Kurt Hauglie/Daily Mining Gazette After several years of consideration, the National Park Service has decided not to move the Isle Royale National Park headquarters, seen in the foreground, across Portage Lake to the Quincy Smelting Works site in Ripley, seen in the background.

CALUMET — After almost 10 years of consideration, the National Park Service decided not to move the Isle Royale National Park headquarters from Houghton across Portage Lake to the former Quincy Smelting Works site in Ripley.

During his report to the Keweenaw National Historical Park Advisory Commission Tuesday, Scott See, Advisory Commission executive director, said the National Park Service has decided to keep the Isle Royale headquarters in Houghton.

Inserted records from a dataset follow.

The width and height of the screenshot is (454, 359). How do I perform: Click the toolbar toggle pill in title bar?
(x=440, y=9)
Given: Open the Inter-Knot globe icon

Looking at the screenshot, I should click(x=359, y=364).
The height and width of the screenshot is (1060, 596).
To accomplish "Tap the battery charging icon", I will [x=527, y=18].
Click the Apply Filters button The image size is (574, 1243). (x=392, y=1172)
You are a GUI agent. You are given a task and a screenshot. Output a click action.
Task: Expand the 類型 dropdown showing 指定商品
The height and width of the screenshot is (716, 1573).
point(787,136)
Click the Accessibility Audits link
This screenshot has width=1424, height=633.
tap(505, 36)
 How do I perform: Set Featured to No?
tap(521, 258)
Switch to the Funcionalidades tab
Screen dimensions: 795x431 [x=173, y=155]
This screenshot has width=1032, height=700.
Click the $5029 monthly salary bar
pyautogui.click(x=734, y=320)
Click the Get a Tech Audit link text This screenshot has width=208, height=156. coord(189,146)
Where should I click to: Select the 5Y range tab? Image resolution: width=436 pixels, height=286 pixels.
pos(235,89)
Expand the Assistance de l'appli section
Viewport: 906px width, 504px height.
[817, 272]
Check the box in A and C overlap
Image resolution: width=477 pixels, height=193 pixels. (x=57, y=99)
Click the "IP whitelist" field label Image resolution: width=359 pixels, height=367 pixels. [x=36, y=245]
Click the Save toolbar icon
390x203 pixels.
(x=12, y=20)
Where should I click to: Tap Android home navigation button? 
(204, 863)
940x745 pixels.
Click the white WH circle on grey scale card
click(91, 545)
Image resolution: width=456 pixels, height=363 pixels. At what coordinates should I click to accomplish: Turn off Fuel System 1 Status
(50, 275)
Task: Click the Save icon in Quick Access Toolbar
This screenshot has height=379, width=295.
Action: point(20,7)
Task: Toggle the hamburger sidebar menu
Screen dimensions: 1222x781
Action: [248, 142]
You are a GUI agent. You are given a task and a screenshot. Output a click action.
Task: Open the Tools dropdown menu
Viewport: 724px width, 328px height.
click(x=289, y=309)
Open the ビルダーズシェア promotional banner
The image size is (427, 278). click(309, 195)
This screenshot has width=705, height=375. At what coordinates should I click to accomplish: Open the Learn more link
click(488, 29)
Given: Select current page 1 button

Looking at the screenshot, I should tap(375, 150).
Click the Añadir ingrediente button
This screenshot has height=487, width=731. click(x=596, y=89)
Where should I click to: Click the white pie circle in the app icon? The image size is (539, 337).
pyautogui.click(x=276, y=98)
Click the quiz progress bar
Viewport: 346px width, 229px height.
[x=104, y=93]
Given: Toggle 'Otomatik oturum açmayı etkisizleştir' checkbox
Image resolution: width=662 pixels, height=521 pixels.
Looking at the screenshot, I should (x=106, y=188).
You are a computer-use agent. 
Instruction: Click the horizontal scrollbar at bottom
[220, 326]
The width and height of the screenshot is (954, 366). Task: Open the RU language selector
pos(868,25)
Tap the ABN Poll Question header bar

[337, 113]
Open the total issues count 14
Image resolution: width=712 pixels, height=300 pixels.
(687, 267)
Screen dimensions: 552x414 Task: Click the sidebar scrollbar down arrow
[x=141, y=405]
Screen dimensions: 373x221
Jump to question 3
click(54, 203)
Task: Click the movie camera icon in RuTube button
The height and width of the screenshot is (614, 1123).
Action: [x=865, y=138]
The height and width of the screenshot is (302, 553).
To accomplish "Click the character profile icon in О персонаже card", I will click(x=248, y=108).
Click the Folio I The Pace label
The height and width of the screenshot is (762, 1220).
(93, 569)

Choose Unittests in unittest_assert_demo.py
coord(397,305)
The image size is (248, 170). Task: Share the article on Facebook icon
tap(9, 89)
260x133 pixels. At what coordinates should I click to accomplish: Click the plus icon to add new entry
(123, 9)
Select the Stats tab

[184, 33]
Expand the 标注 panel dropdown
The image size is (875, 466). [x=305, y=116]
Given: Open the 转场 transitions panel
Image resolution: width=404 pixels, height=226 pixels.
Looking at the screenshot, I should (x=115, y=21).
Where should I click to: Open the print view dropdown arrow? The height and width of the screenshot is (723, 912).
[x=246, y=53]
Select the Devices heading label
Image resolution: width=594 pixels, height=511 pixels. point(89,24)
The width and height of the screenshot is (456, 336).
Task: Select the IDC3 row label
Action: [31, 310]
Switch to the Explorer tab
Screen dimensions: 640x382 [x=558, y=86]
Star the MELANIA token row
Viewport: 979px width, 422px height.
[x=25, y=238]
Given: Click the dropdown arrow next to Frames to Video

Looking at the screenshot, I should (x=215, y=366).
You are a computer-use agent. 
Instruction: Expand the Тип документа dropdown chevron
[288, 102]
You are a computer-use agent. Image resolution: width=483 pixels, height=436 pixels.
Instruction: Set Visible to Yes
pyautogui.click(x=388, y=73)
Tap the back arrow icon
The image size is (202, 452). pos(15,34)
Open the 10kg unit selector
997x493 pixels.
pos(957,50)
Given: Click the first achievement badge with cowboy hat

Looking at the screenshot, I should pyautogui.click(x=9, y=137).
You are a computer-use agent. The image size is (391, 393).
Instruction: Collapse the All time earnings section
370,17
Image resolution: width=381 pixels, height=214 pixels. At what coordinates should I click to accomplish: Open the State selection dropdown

“Unfortunately, my big Quincy Smelter news is that we have been officially notified by the park service that they are no longer pursuing the eastern half of the smelter property as a potential home for Isle Royale National Park mainland facilities.

The IRNP ferry Ranger III is docked at the Houghton park headquarters.

See said although the NPS will not move the Isle Royale headquarters to the smelter site, they are still interested in possibly having some sort of presence there.

The Advisory Commission owns the smelter site, and the clean up and building stabilization efforts are being done with the intention of eventually turning the property over to the NPS.

See said tours of the site will continue during the spring and summer and the Quincy Mine Hoist Association and the Quincy Smelter Association will conduct the tours.

For several years there have been cleanup efforts at the site to remove harmful substances, such as asbestos, PCBs, lead-based paint and mercury, and See said some of that remediation will continue this summer with a contractor called MannikSmith.

“They are reviewing some treatment recommendations provided by the NPS in order to create a plan for dealing with lead-based paint at the site,” he said. “There’s a lot of lead paint at the site.”

See said there is a plan to use remote sensing to determine where all the drains on the site are located. When the smelter was operating, the drains emptied into Portage Lake.